Mar 18, 2023 09:56AM threetree wrote:
"Catholic - ish" here. I'm from a "mixed-marriage". My father was raised a Catholic (Irish Catholic heritage), was an alter boy, etc., but said that the horrors of war he witnessed first hand during WW2 and the Korean War caused him to take some serious pause. He never went to church during my lifetime unless it was a funeral or something. My mother was raised an Episcopalian (old Maryland English/Scottish heritage) and took us to the Episcopal church when we were young. We were never baptized anything. She was an off and on church goer, and stopped around the time I was in jr. high, then never went again until she was in her 60's. Then she got real regular again until she died. When I was married my husband (who was raised an Episcopalian) and I took our kids to the Episcopal church for a while, basically with the idea that they should be "exposed" with the idea that they could then make up their own minds in due time. We also let them go to any church with any of their friends when invited, again with the idea of "exposure" so they could decide for themselves.

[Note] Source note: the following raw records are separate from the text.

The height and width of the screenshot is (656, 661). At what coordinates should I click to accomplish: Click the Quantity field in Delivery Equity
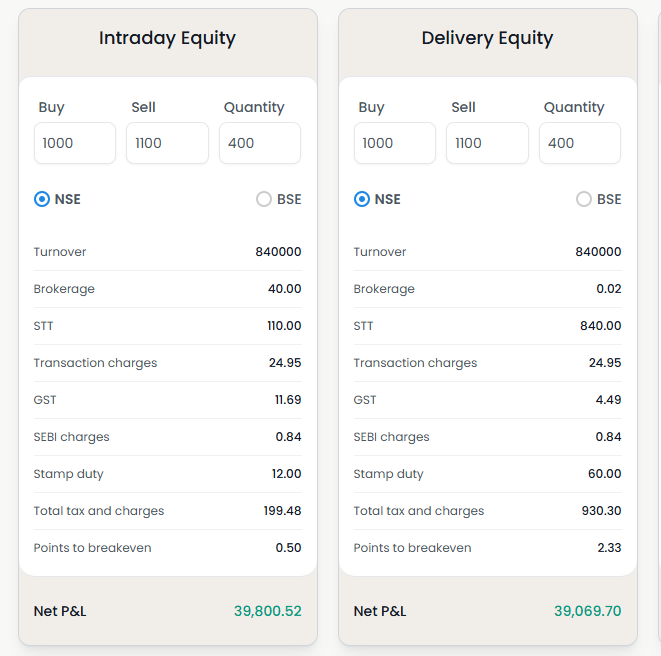point(580,143)
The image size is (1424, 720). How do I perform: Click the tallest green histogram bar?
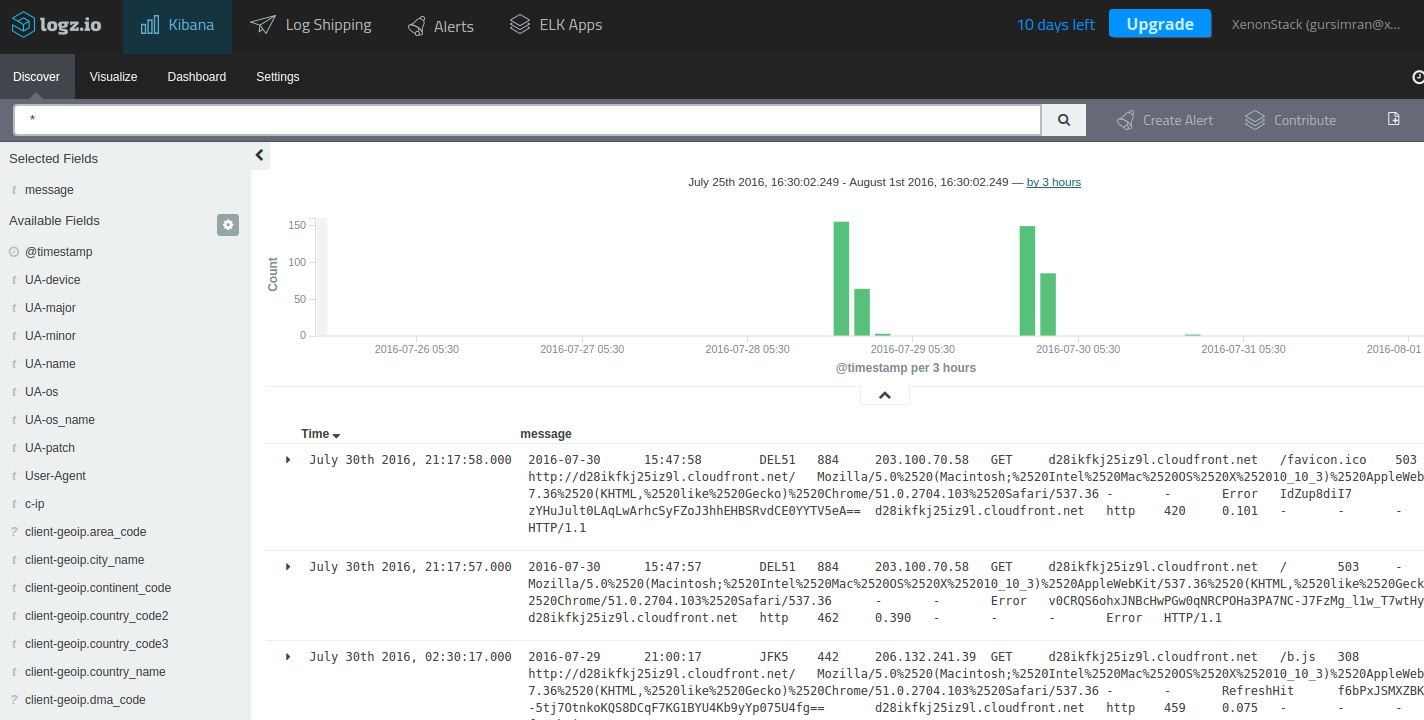coord(841,279)
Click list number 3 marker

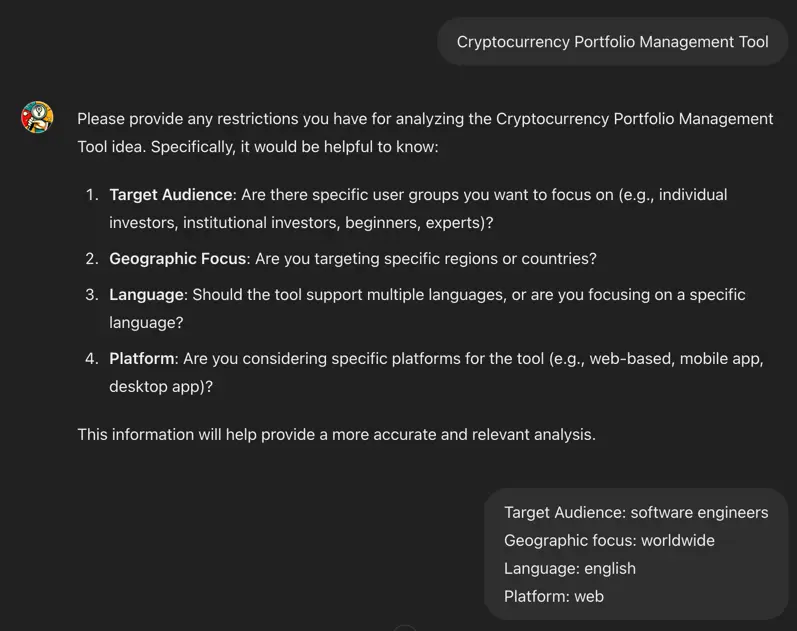[x=92, y=295]
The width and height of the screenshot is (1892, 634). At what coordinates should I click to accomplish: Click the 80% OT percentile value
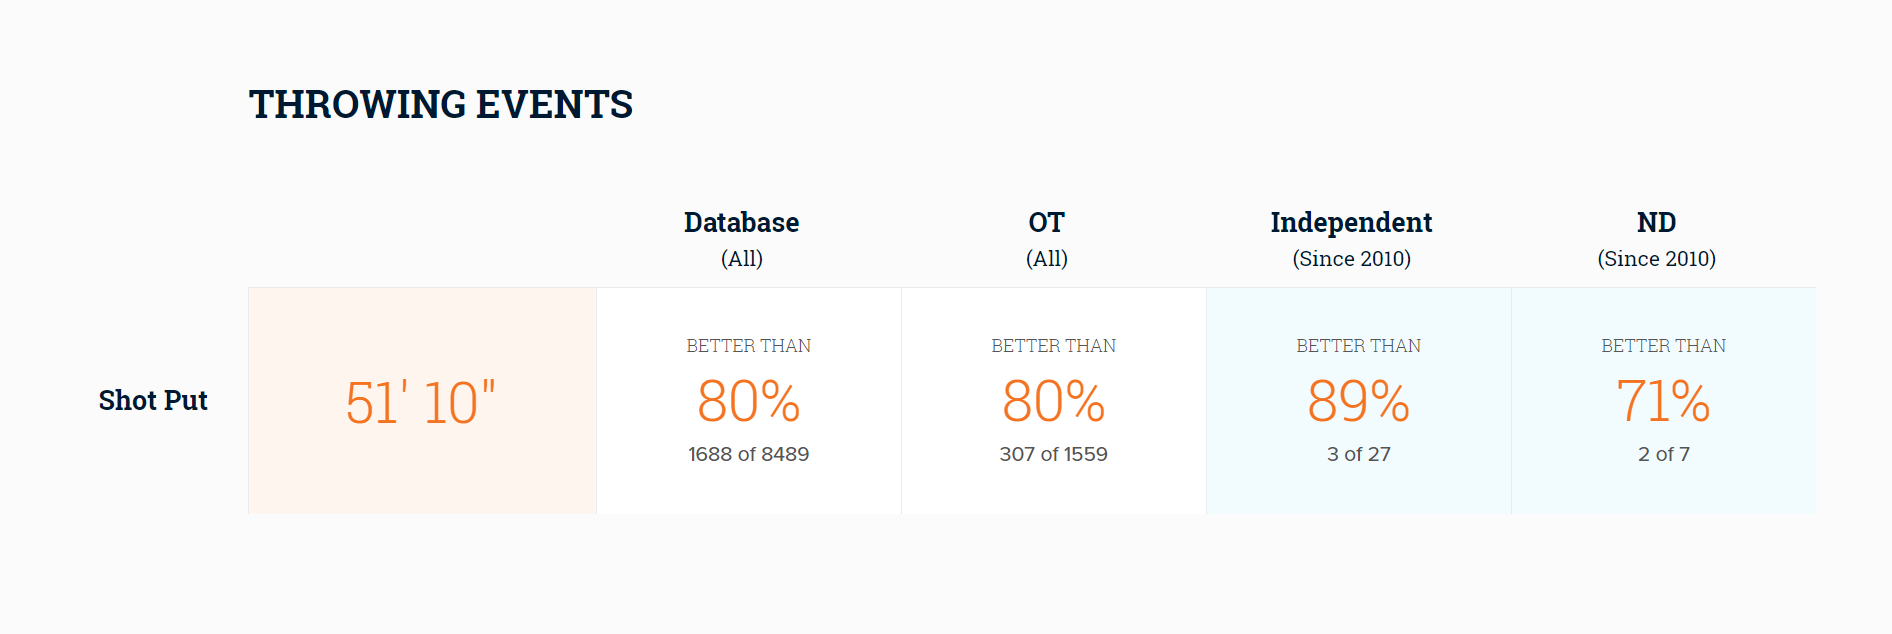tap(1054, 401)
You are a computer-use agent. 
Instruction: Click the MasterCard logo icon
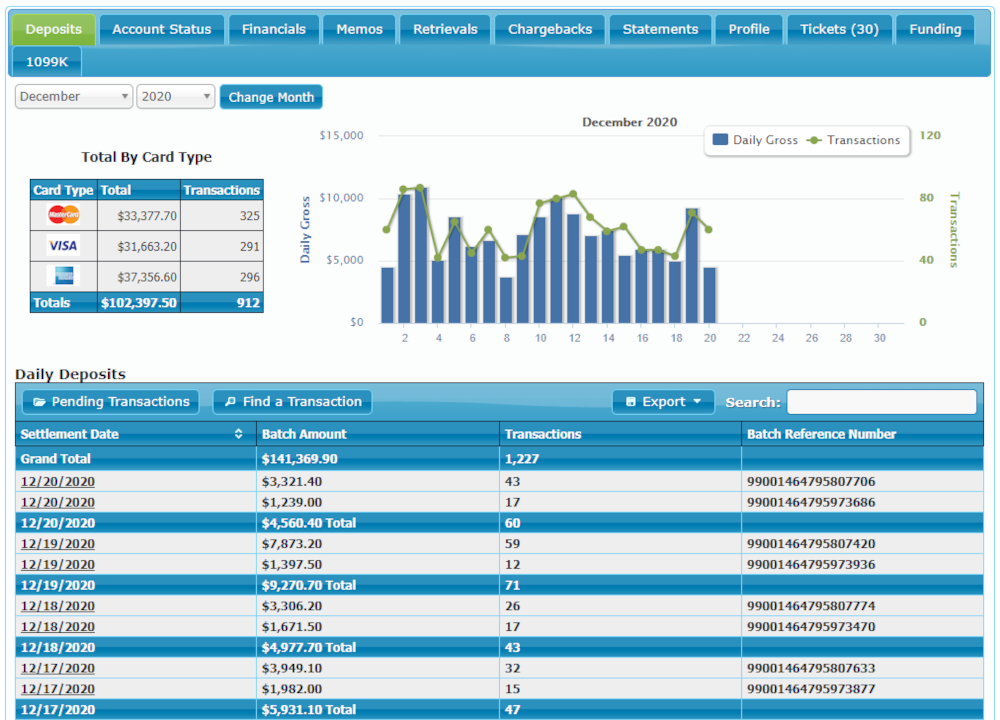pyautogui.click(x=63, y=215)
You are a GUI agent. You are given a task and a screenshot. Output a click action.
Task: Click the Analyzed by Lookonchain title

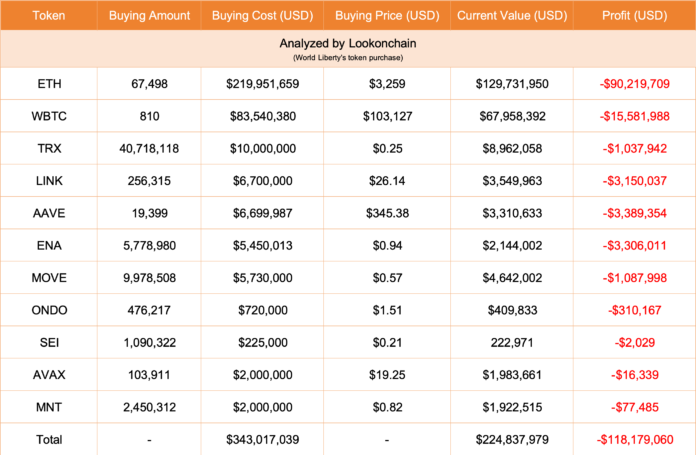tap(348, 44)
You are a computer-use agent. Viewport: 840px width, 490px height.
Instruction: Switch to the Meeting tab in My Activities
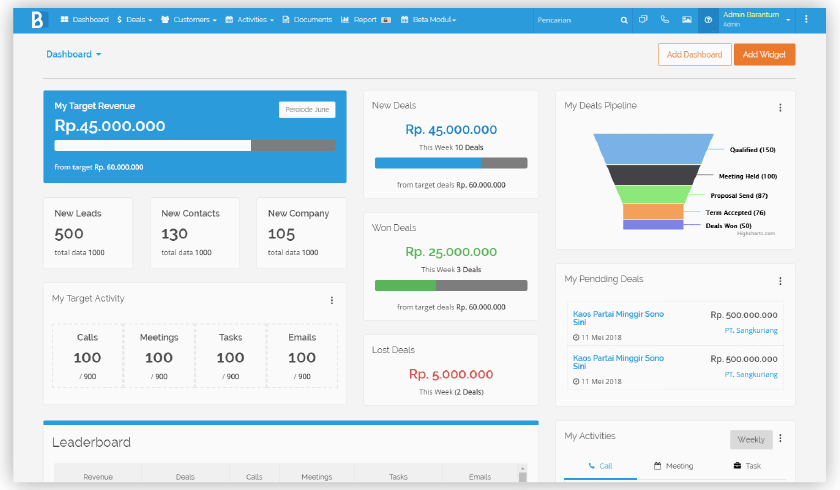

Anyway, the point of my post here has to do with the metal/plastic rosary thing. I had never thought about this sort of thing, until my recent bone scan and the tech asked me to take anything metal out of my pockets, etc. Well, I told him I did have a couple of "good luck charms" in my pocket that were metal, and that I hated to have to put them in my purse. Interesting and coincidentally, he had been born in Belfast and was of Irish descent also. I told him that one of my charms was a shamrock (the other is a "non-denominational" guardian angel). He said it was all something his mother had been into also, but that he didn't put much credence in it all, and that he thought I would be totally fine. Well it really wasn't all that big a deal to me, but I had never thought about how those scans would all go for someone who wanted to have a rosary with them. I can see where that would be a real issue, and what a wonderful idea to use a child's plastic one. Maybe I'll find myself a plastic shamrock and/or guardian angel that I can keep in my pockets while I get scanned (smile).
I'm actually all over the map religion wise and can go from being an outright atheist one hour, to an agnostic, to a believer at the switch of a button depending on what I'm thinking, reading, or experiencing at any given time. Sometimes I think I might be a bit of a pantheist. What I really am drawn to are the commonalities that are in the bare bones and nuts and bolts of almost all religions, e.g. "do unto others". Even "secular humanists" and bona fide atheists seem to agree with the rudimentary basics.